I remember a kid in Little League who had a hole in his heart.  He missed more school days than everyone else, but I don’t remember him ever complaining, and there was nothing to see on the outside.  In swim lessons at the Y, his chest looked like every one else’s.  I had looked, I remember now, because I thought something of such significance must be visible.  It wasn’t.


Jeremy played second base and batted first, despite his affliction.  It didn’t slow him as he barreled around the bases, diving headfirst into home if that’s what it took to get the run for the Tigers.


My mother used to tell me about watching Jeremy’s mother sitting in the bleachers with the other parents, her arms raised against the setting sun, trying not to look.


But that’s not what Nicole meant, and I knew it, when she tossed it over her shoulder just before the door closed behind her with a clarifying click:  “You have a hole in your heart.”

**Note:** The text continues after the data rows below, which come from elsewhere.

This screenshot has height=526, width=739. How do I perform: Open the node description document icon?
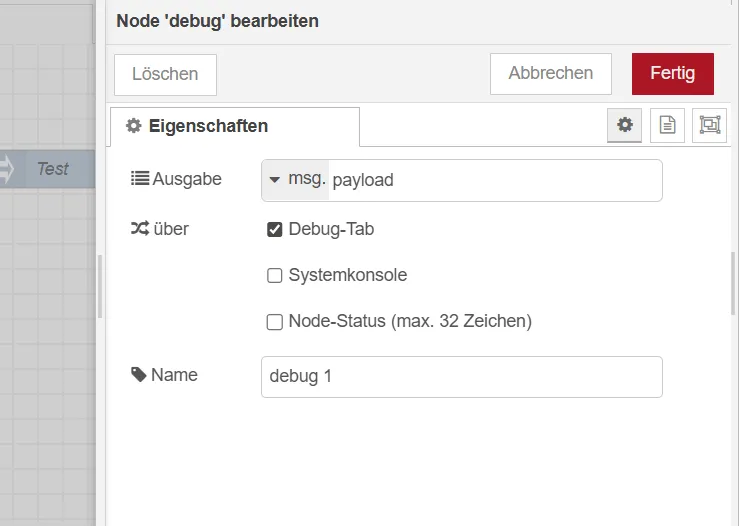click(x=667, y=126)
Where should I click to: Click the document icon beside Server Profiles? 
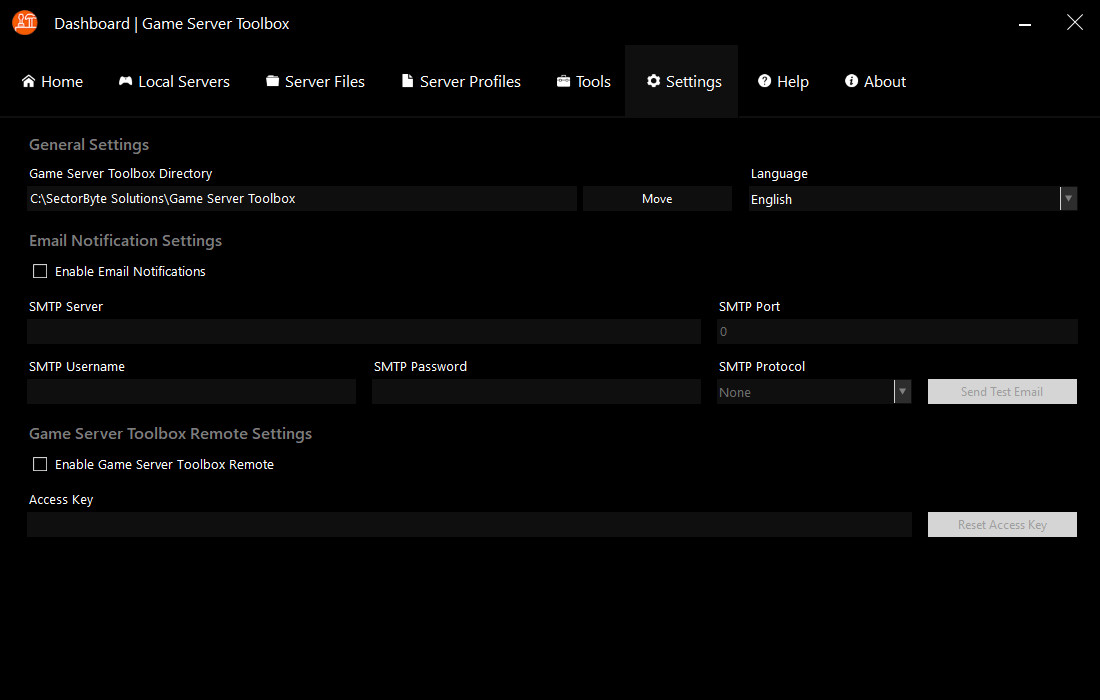(x=407, y=81)
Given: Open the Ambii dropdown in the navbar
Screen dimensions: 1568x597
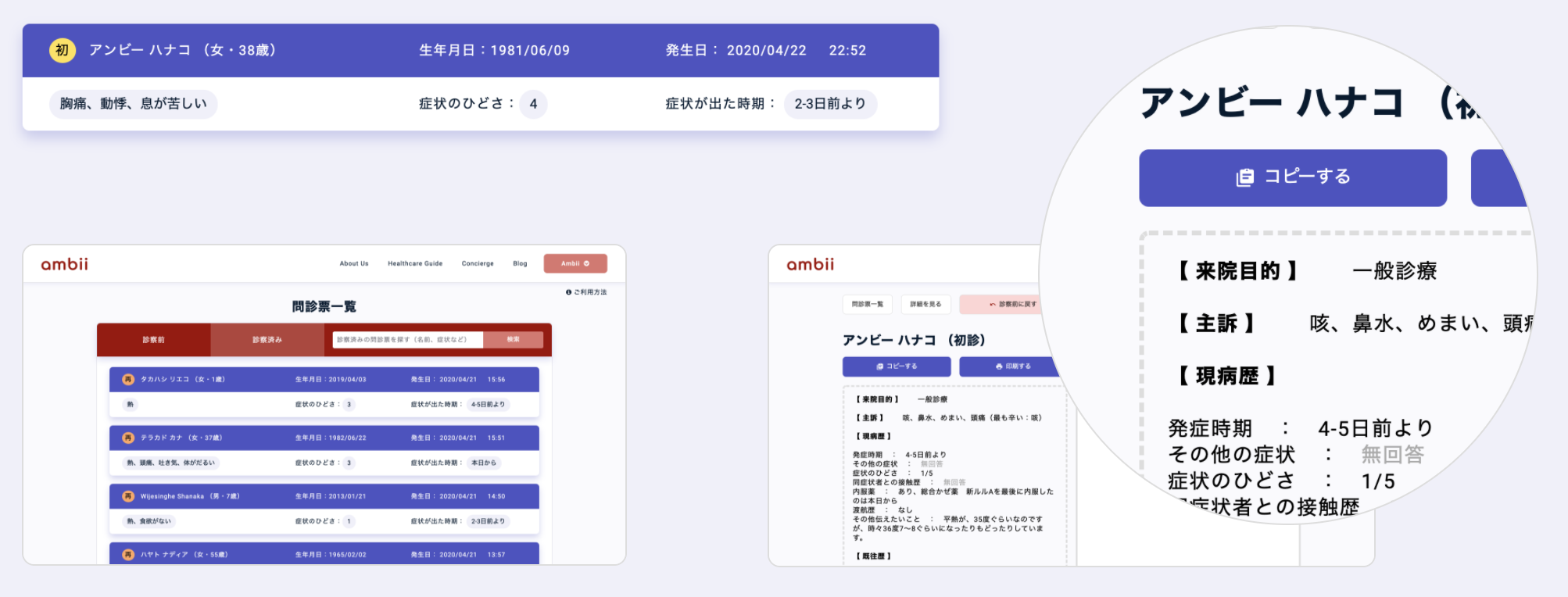Looking at the screenshot, I should coord(575,263).
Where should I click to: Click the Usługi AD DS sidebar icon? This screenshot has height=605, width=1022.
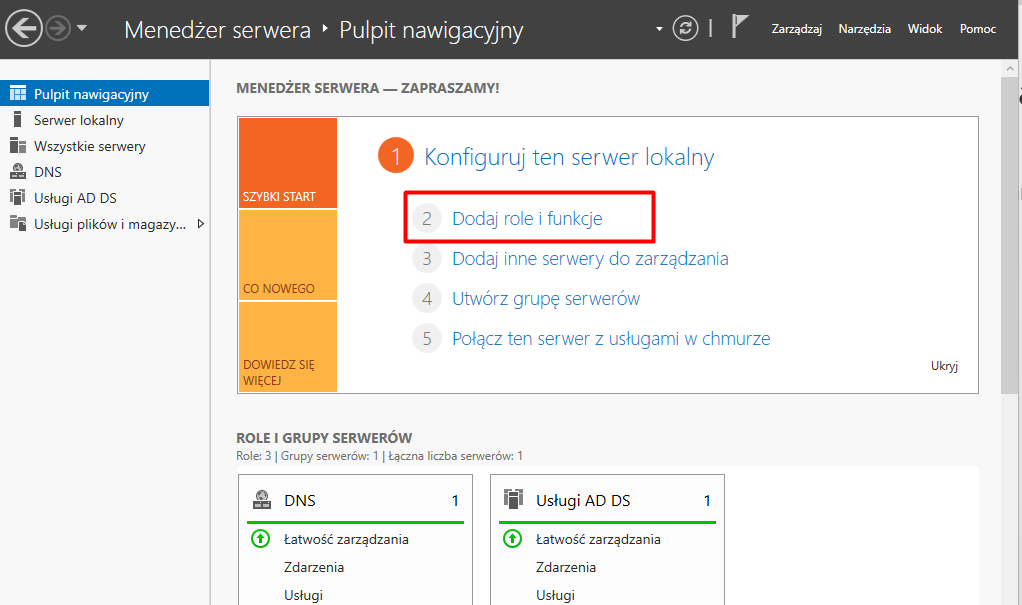(x=17, y=198)
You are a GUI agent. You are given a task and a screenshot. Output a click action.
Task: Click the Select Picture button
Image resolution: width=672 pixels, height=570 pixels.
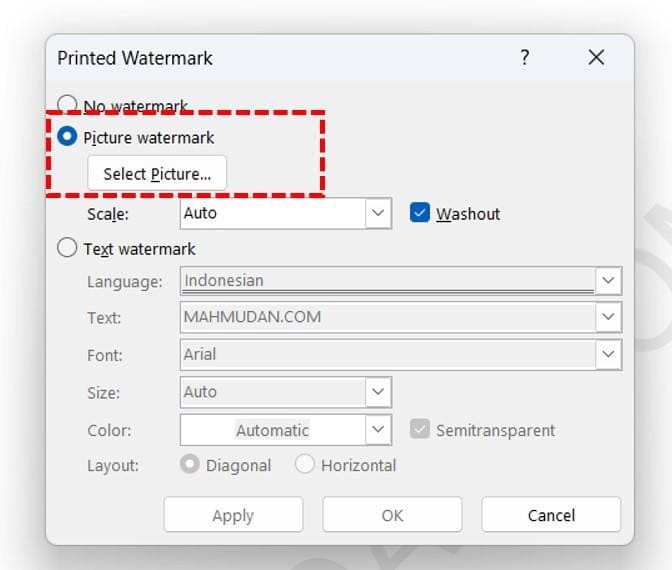tap(157, 174)

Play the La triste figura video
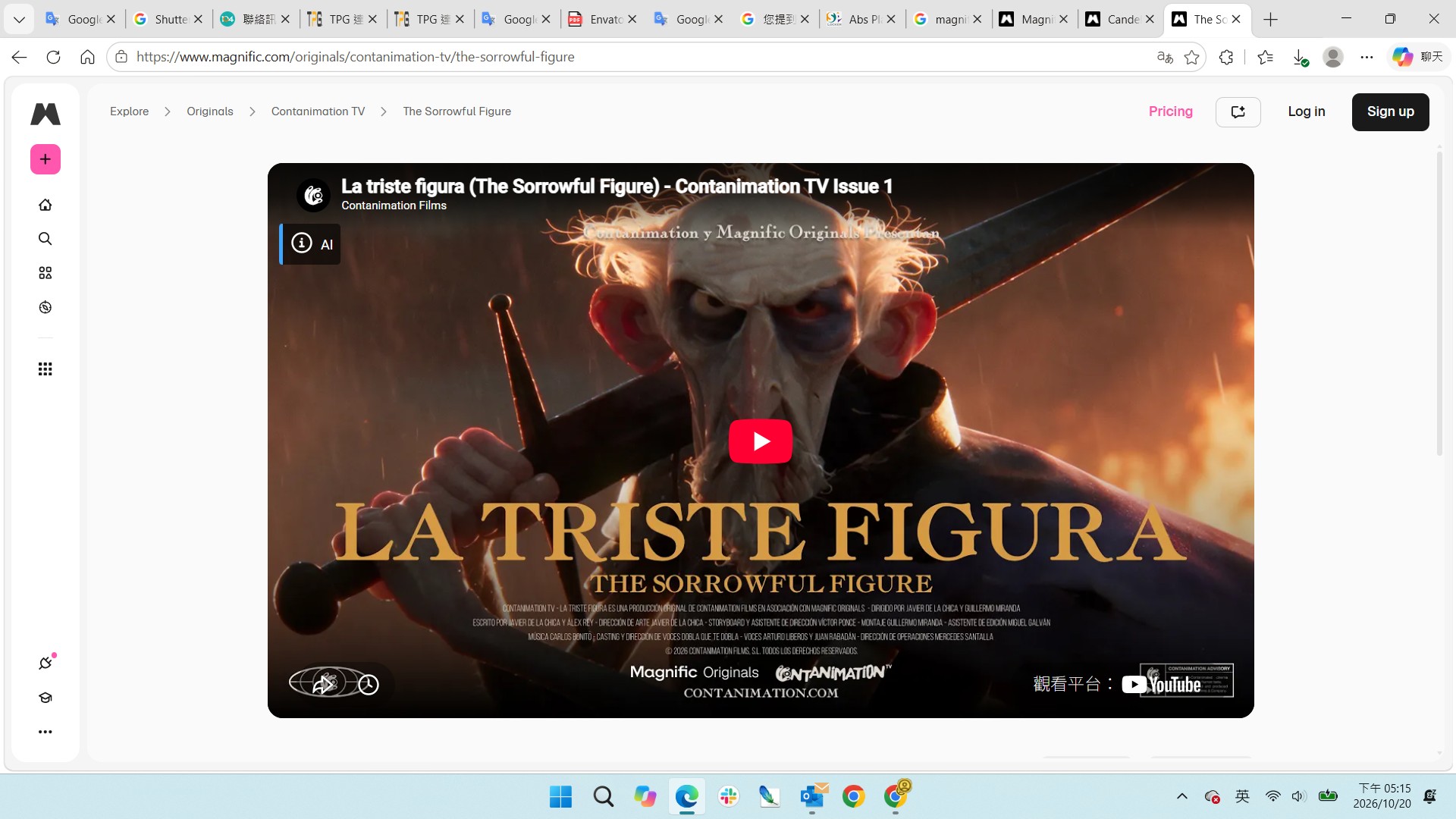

A couple of weeks earlier, when she said it the first time, I thought she did mean it, that she must have misheard my story about my childhood friend Jeremy.  I thought she confused Jeremy with me, and that I was the one with the damaged organ.


This time, I understood.  She wasn’t the first to walk out that door, wasn’t even the first to suggest that I lacked something vital, though no one had used that particular phrase.  I stood and watched from my second floor apartment, following her taillights until they finally disappeared as she turned left and up and over the bridge that carried her eastward from Davenport, Iowa, across to Nowhere, Illinois.


             I turned back to the kitchen table.  The diving trip brochure remained where she had unfolded it, offered it, the brochure a mute witness to the train wreck that followed.   It was her surprise for the dead cold days of February, when even the hope for Spring was so bitter an illusion it burned the tongue, but why I had responded as I did was already just another entry in a lifetime catalog of missteps.  It’s the word “hope” that sets me off.  It is too much future, not enough present.


 I picked it up:


South of the island of San Pedro, off the coast of Belize, is Blue Hole. Descending on its depths, it has been said, divers surface miles away, emerging from another hole.


             Is that what I need?  Plunge deep into my own, finally to rise in the heart of another?  Dizzying.  I pulled out a yellow chair and fell onto it, forehead and hands damp with sweat.  I felt equal parts Jeremy and Jeremy’s mother.  I counted my breaths.  I saw a web address on the cover of the brochure.  I tapped my laptop.  I hoped there might be space for me.